There is something about abstract painting that is calling to me at the moment. I can feel the excitement building as I look at paintings online and begin collecting ideas and little hints from artists on Instagram. I cannot wait to get started, even though I am also discovering that abstract painting is far harder than it looks.

One of the questions I keep returning to is this: what are you actually painting when you paint abstractly? Where do you begin if you are not painting a landscape, flowers or objects?

The more I think about it, the more I realise that the abstracts which move me most are not the ones that explain everything clearly. They are the ones full of colour, texture, atmosphere and mystery. I love hints rather than certainty. I love paintings that leave space to feel something rather than simply recognise something. Often it is an abstract painting that gives me the deepest sense of excitement and inspiration because I am responding to the energy of the marks, the relationships between colours and the physical texture of paint itself.

Recently I looked back through some of my older paintings and found one I absolutely loved. Immediately I realised why. It had the colours that feel natural to me. It felt alive in the way I want my paintings to feel alive.

I had also tried an abstract process inspired by Jenny Nelson. The process itself was enjoyable and freeing, but afterwards I realised I did not really connect with the colours I had used. That small discovery felt important because colour matters deeply to me. It is one of the main ways I express emotion, energy and spirituality in my work.

I am also beginning to notice that my love of intense, saturated colour can sometimes distract me from tone. I become so excited by clean colour that I forget the quieter, softer or more neutral colours that help create balance and depth. Yet whenever I accidentally mix one of those interesting muddy neutrals, I often find myself drawn to it. Those unexpected colours have a richness and subtlety that bright colours alone cannot create.

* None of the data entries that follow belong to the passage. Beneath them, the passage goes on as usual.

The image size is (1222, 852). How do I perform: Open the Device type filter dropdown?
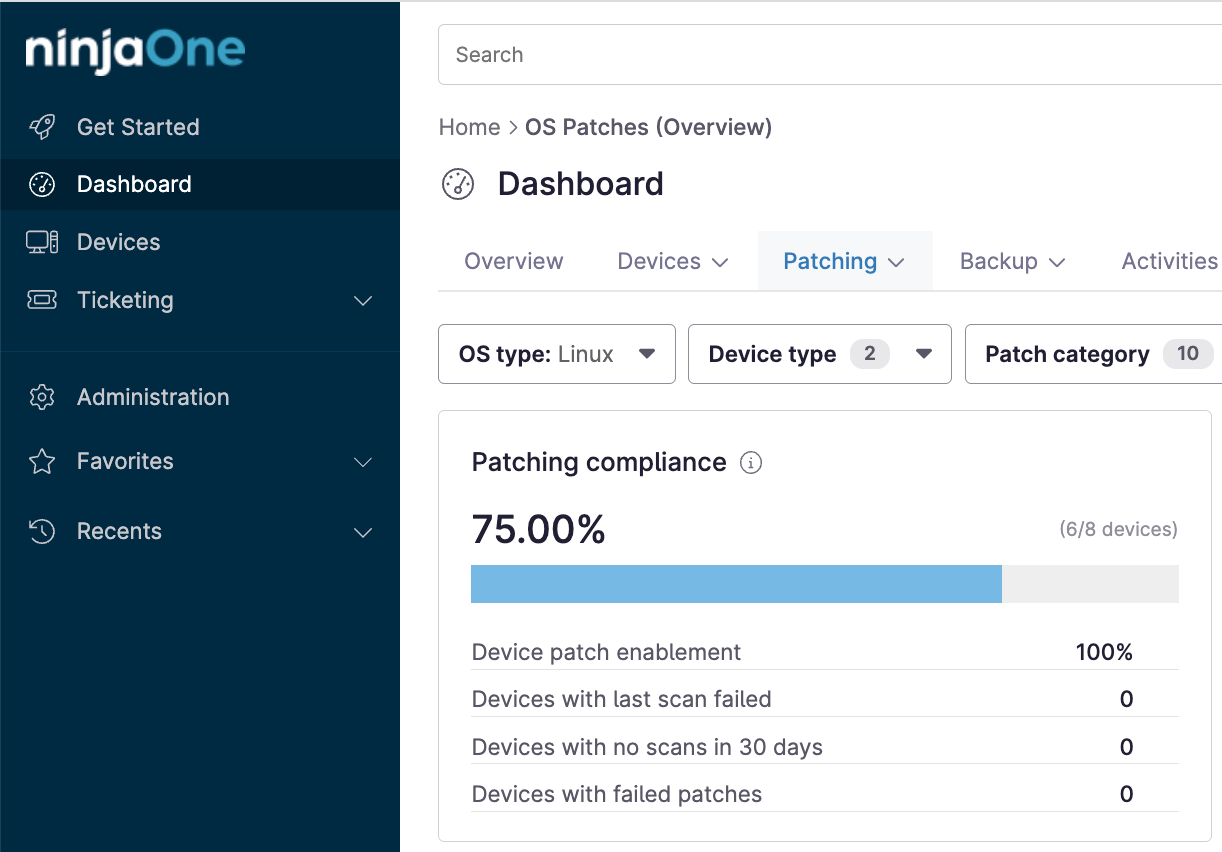[819, 354]
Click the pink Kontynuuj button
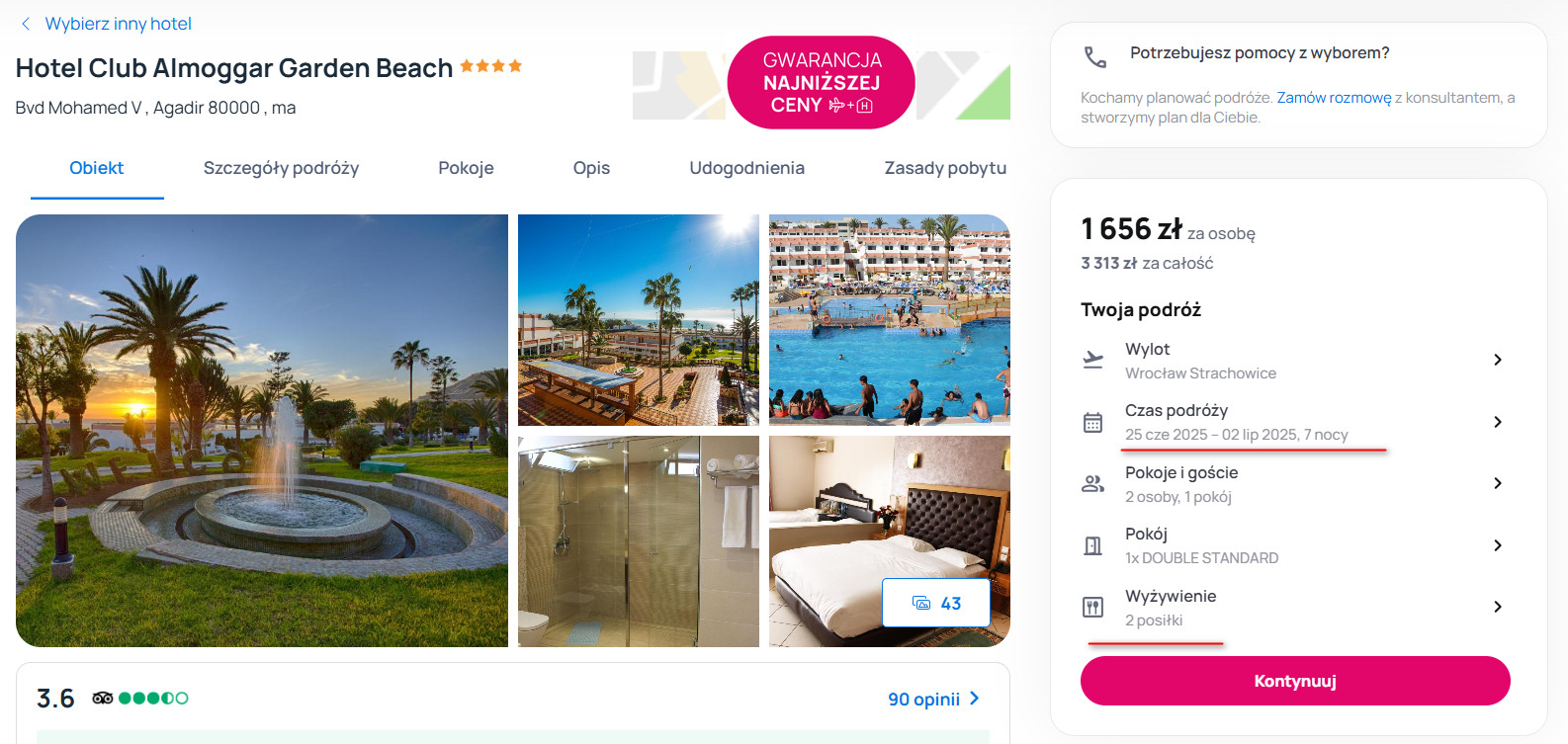Screen dimensions: 1568x744 [x=1295, y=681]
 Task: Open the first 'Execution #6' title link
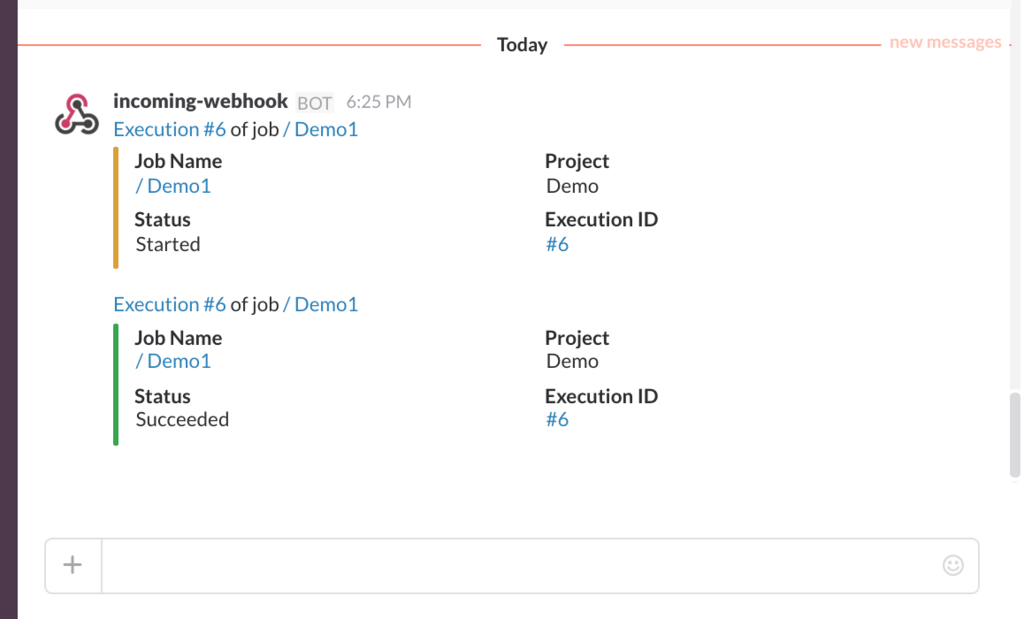click(170, 129)

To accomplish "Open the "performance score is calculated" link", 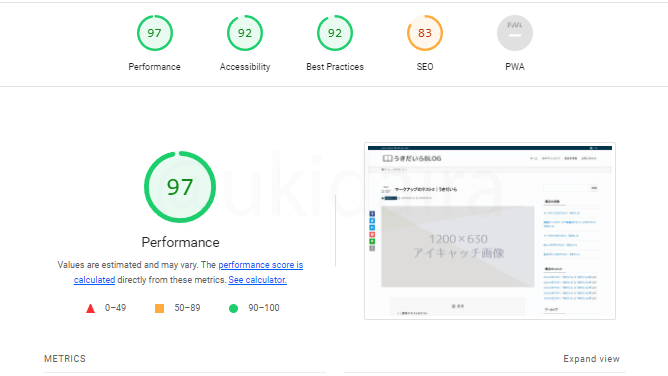I will tap(188, 272).
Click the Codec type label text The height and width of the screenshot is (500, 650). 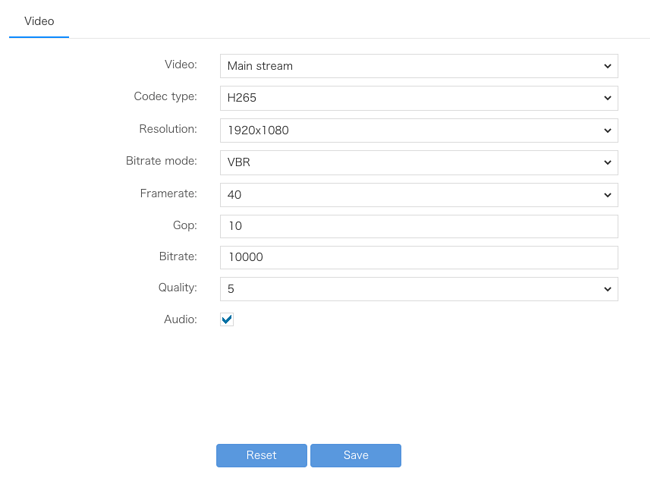[x=165, y=97]
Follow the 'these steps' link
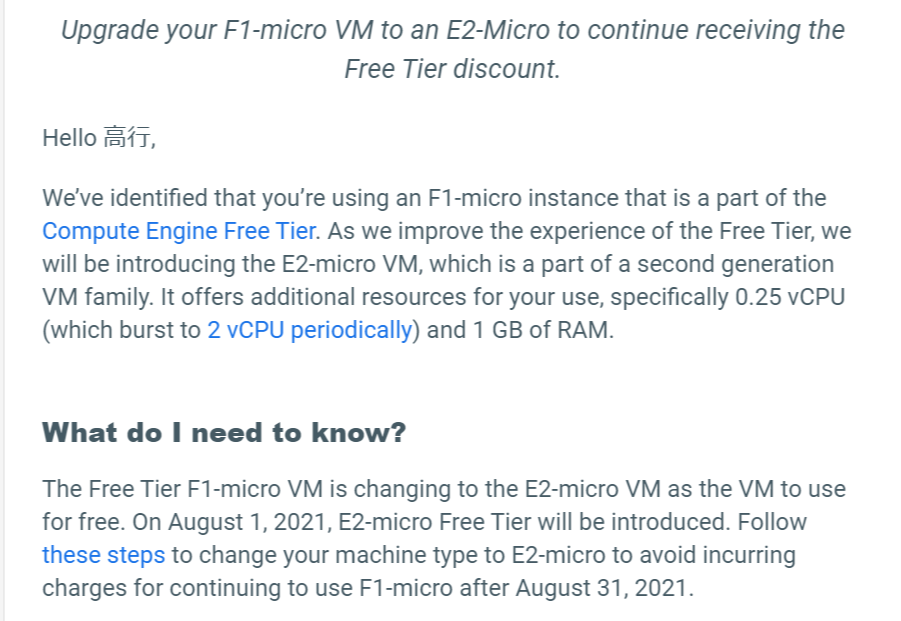This screenshot has width=901, height=621. [x=103, y=556]
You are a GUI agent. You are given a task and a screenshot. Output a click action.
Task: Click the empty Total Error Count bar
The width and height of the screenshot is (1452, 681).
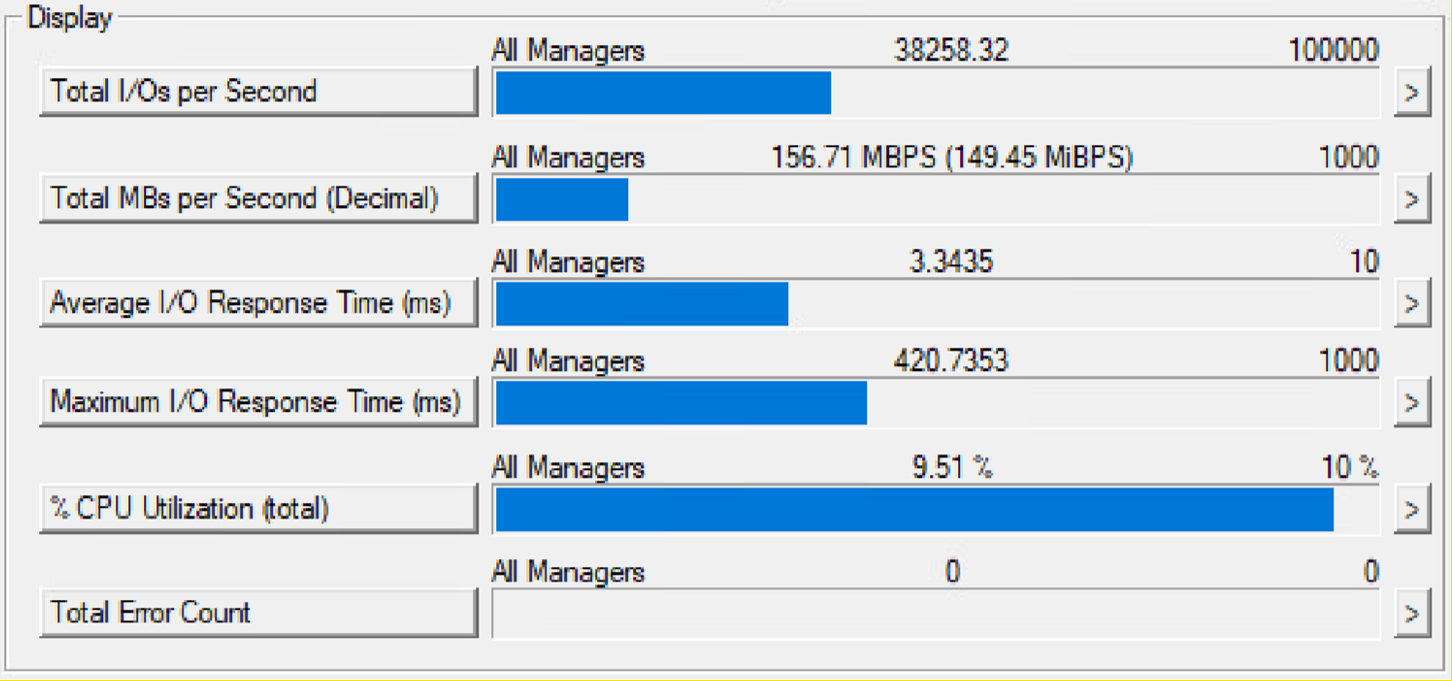pyautogui.click(x=936, y=614)
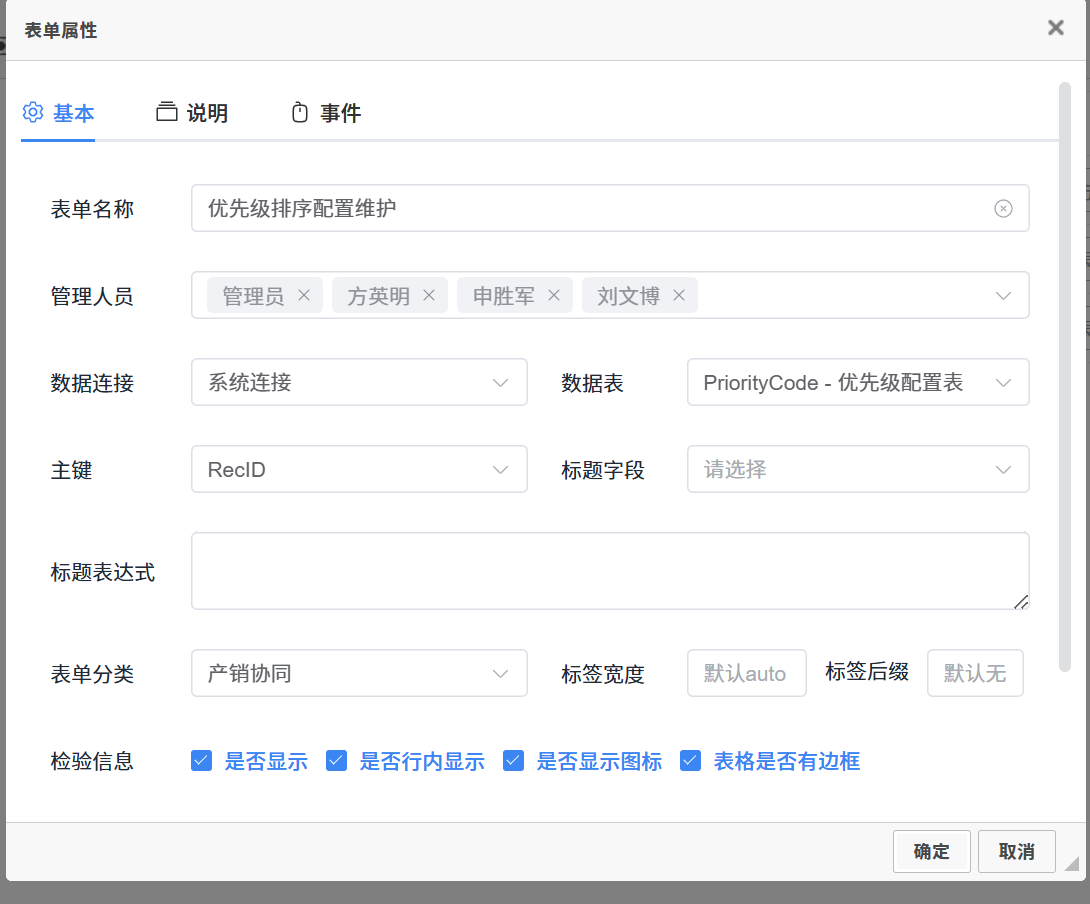Remove the 方英明 tag
Screen dimensions: 1090x904
(429, 296)
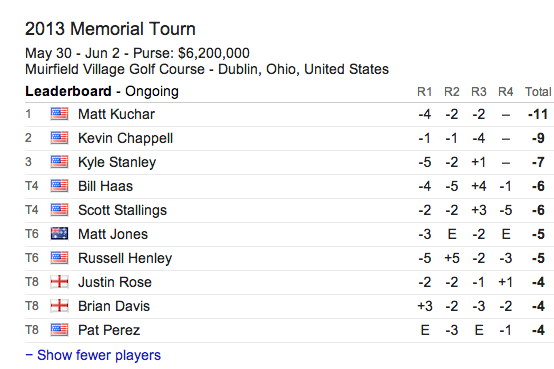Click the US flag beside Bill Haas
Viewport: 554px width, 369px height.
click(59, 186)
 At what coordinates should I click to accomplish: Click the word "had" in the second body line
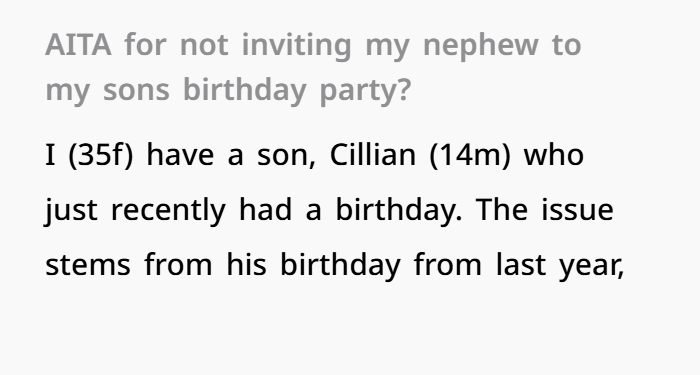coord(265,210)
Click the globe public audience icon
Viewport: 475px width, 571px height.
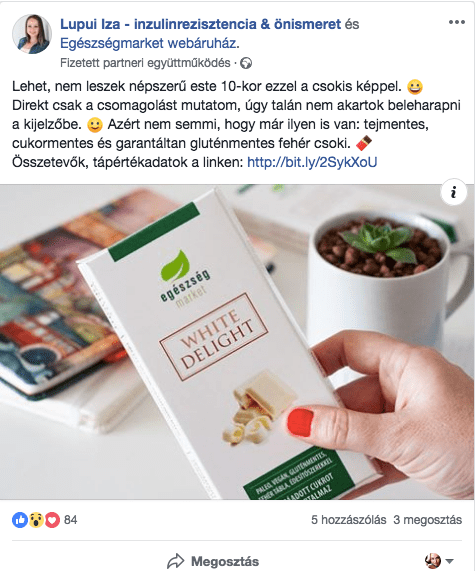(246, 63)
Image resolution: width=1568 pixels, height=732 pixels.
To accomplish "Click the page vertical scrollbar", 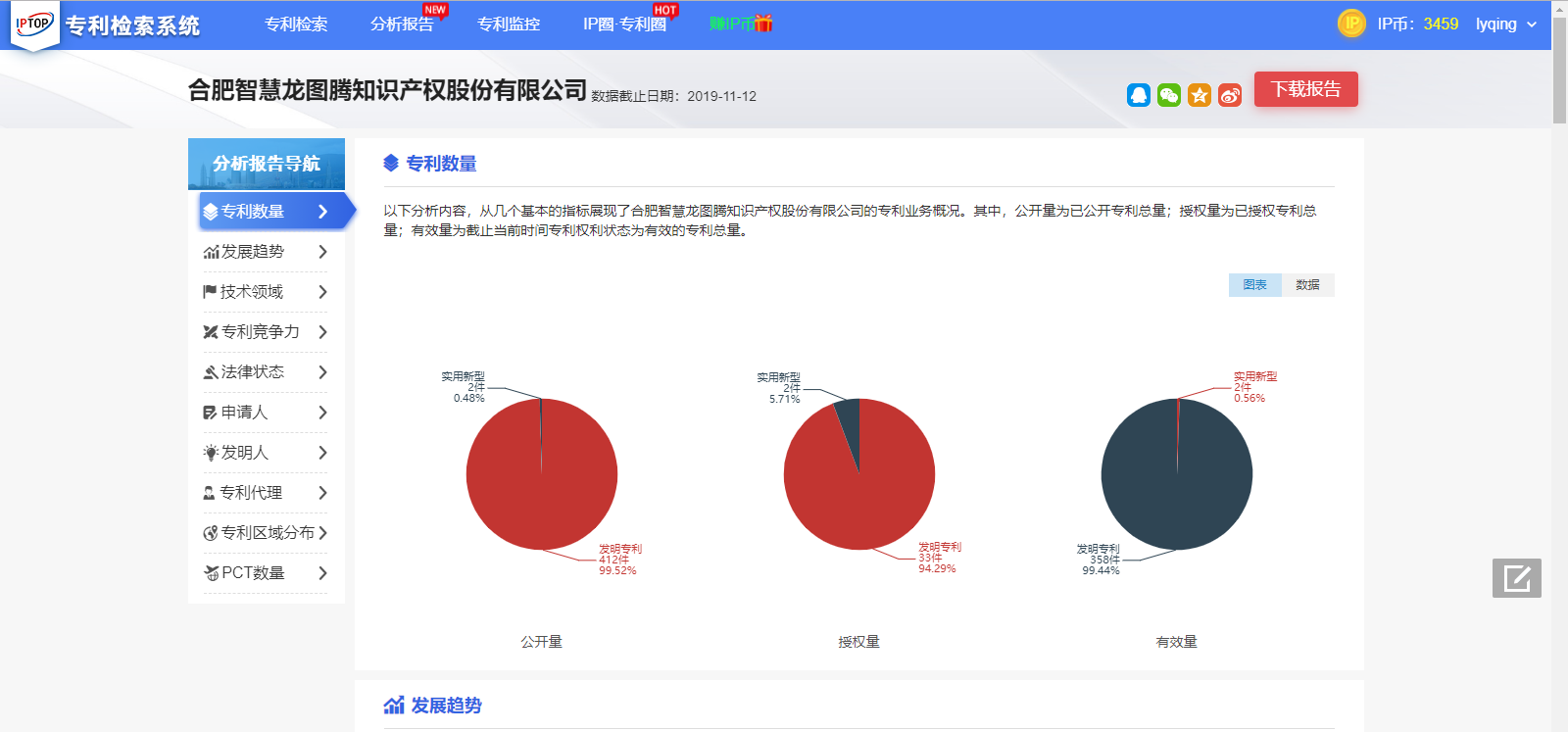I will [1559, 69].
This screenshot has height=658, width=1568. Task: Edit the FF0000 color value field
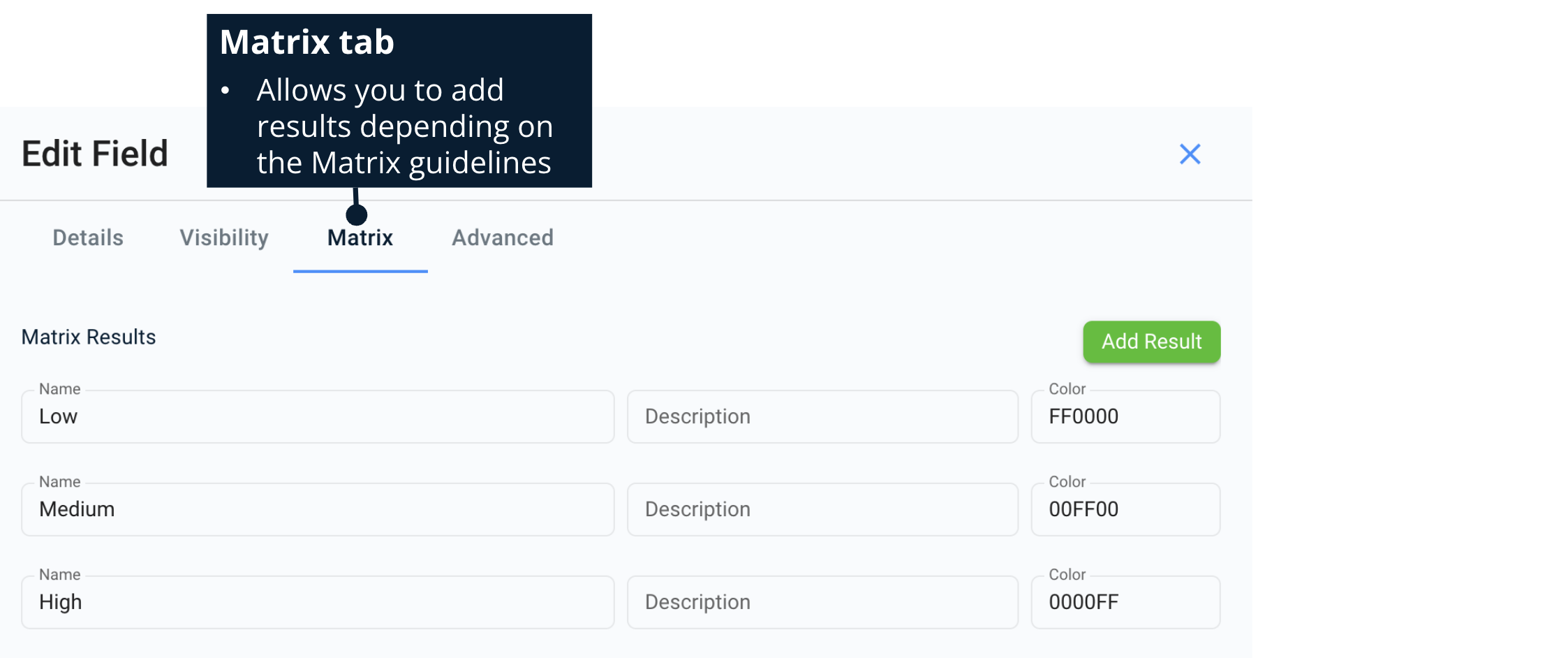[1125, 416]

So I think my first abstract paintings may simply become an exploration of colour. Not trying to force a finished style or a great masterpiece, but learning what happens when my colours meet texture, layers, scraping, printing and space.

Many abstract artists work with black, white and very limited palettes. I rarely use black, so that in itself gives me something to think about. Perhaps part of this new journey is not abandoning the colours I love, but learning how to let them breathe, deepen and speak more clearly.

For now, I am simply enjoying the sense of possibility.